* Your goal *
From the line below that contains "Ιανουάριος, 2025 (94, 1937)" to the line that contains "Terms & Services (250, 1630)", repeat every line exactly, both ends included, and nothing else.

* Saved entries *
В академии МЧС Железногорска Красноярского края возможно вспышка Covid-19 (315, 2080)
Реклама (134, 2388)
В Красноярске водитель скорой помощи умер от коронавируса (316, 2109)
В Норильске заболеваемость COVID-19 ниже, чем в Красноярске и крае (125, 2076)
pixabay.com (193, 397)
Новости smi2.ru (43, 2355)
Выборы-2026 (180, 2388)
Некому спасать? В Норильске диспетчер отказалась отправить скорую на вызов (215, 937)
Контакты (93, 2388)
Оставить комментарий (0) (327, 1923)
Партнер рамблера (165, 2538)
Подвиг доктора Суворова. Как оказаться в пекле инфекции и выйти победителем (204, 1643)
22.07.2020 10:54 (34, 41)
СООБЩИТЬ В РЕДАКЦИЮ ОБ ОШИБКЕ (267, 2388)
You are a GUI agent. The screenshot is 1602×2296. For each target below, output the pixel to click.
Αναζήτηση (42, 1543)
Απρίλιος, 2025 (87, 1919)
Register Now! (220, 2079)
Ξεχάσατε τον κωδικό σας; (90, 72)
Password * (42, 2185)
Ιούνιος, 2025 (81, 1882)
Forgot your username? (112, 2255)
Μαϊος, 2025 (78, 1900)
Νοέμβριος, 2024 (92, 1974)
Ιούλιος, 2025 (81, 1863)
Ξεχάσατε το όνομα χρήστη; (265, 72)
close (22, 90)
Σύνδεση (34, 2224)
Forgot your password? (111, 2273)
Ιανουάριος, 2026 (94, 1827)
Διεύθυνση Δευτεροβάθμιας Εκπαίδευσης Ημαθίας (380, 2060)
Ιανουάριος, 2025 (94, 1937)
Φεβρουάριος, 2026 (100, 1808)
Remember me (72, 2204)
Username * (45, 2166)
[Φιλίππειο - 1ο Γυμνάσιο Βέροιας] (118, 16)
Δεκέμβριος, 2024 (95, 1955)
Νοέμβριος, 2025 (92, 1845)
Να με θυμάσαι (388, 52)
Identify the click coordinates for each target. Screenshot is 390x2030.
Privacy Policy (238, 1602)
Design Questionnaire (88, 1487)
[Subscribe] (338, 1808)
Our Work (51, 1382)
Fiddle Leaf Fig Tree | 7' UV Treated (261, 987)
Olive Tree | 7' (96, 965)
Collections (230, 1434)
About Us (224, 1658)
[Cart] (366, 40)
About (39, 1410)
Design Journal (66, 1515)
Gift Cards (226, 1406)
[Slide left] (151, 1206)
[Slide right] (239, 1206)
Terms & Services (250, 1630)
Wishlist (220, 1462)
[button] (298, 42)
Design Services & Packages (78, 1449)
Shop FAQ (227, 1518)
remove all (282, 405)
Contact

* Response to this exercise *
Ιανουάριος, 2025 (94, 1937)
Φεβρουάριος, 2026 (100, 1808)
Remember me (72, 2204)
Username * (45, 2166)
[Φιλίππειο - 1ο Γυμνάσιο Βέροιας] (118, 16)
Δεκέμβριος, 2024 (95, 1955)
Νοέμβριος, 2025 (92, 1845)
Να με θυμάσαι (388, 52)
Identify the click coordinates for each target. Screenshot is 390x2030.
Privacy Policy (238, 1602)
Design Questionnaire (88, 1487)
[Subscribe] (338, 1808)
Our Work (51, 1382)
Fiddle Leaf Fig Tree | 7' UV Treated (261, 987)
Olive Tree | 7' (96, 965)
Collections (230, 1434)
About Us (224, 1658)
[Cart] (366, 40)
About (39, 1410)
Design Journal (66, 1515)
Gift Cards (226, 1406)
[Slide left] (151, 1206)
[Slide right] (239, 1206)
Terms & Services (250, 1630)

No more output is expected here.